O fórum reúne 20 governadores eleitos em outubro em um centro de convenções na capital federal.

Ao defender a necessidade de realizar reformas durante fórum com governadores que acontece nesta quarta-feira, 14, em Brasília, o presidente eleito, Jair Bolsonaro (PSL), disse que algumas medidas a serem tomadas são "amargas"
Ao defender a necessidade de realizar reformas durante fórum com governadores que acontece nesta quarta-feira, 14, em Brasília, o presidente eleito, Jair Bolsonaro (PSL), disse que algumas medidas a serem tomadas são "amargas"
Foto: Reuters

"Algumas medidas são um pouco amargas, mas nós não podemos tangenciar com a possibilidade de nos transformarmos naquilo que a Grécia passou, por exemplo", declarou Bolsonaro, para quem a Câmara, o Senado e os governadores têm "perfeita noção" do que precisa ser feito.

No encontro, Bolsonaro recebeu uma carta de governadores eleitos do Nordeste pedindo melhorias nos regimes próprios de previdência dos Estados.

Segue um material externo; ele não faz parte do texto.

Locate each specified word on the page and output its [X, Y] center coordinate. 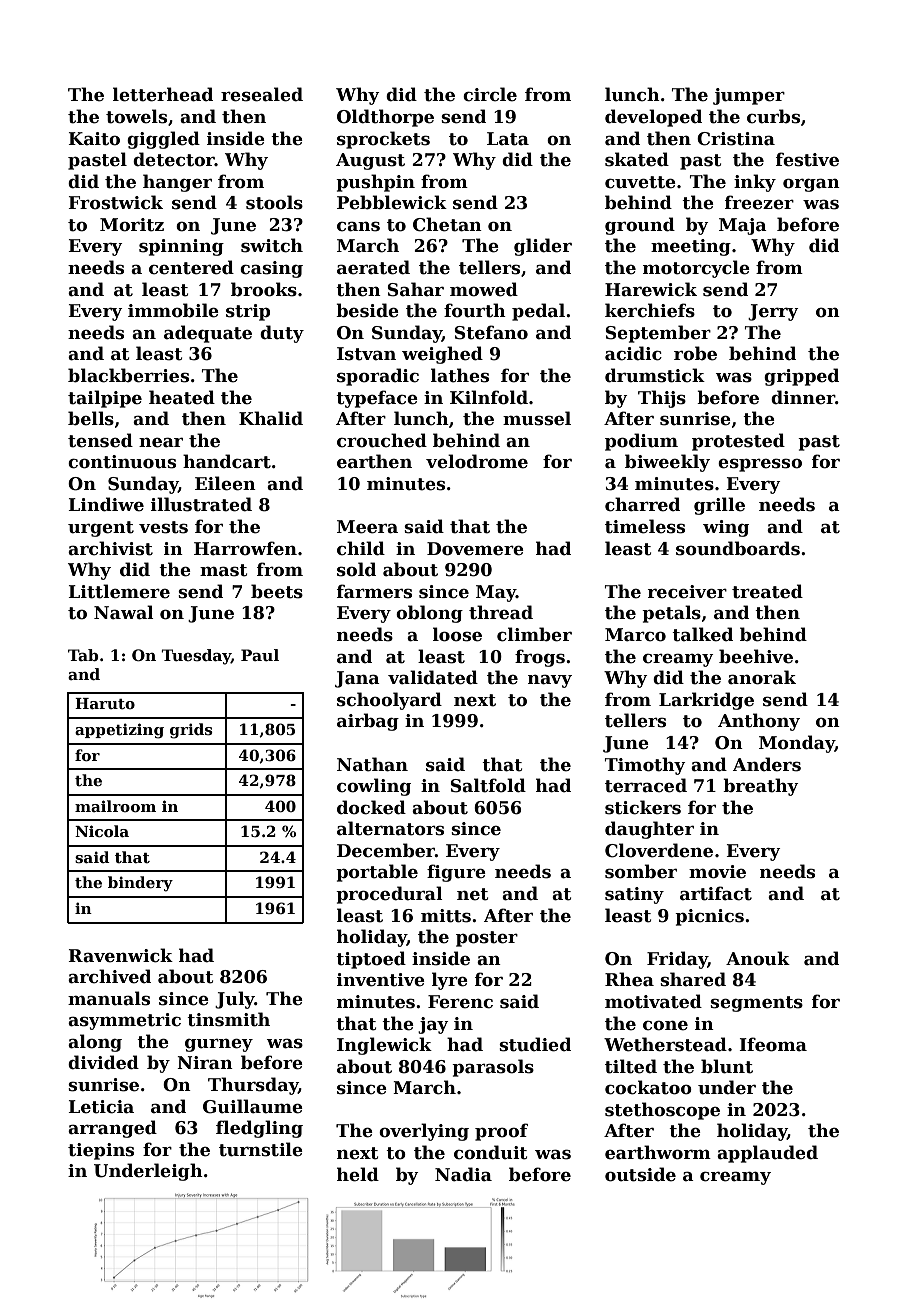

Ele admitiu que o País começará o próximo ano com problemas e que soluções precisam ser apresentadas. O presidente eleito prometeu fazer um estudo "minucioso" da carta o oferecer uma solução rápida para os itens apresentados no documento.

Afirmando que os governadores podem confiar nele, Bolsonaro prometeu esforços independentemente de partidos políticos. "A partir deste momento não existe mais partido, nosso partido é o Brasil", declarou, sendo aplaudido na sequência.

Paulo Guedes não é político

Bolsonaro também aproveitou o evento para reforçar empenho de seu futuro ministro da Economia, Paulo Guedes. O presidente eleito comentou que o economista não tem vivência política, mas possui "vasta experiência econômica" para contribuir com soluções.

Aos governadores, Bolsonaro disse dar uma resposta aos problemas relacionados à segurança pública ajudará a economia. "Se nós conseguimos diminuir a temperatura da insegurança no Brasil, a economia começa a fluir."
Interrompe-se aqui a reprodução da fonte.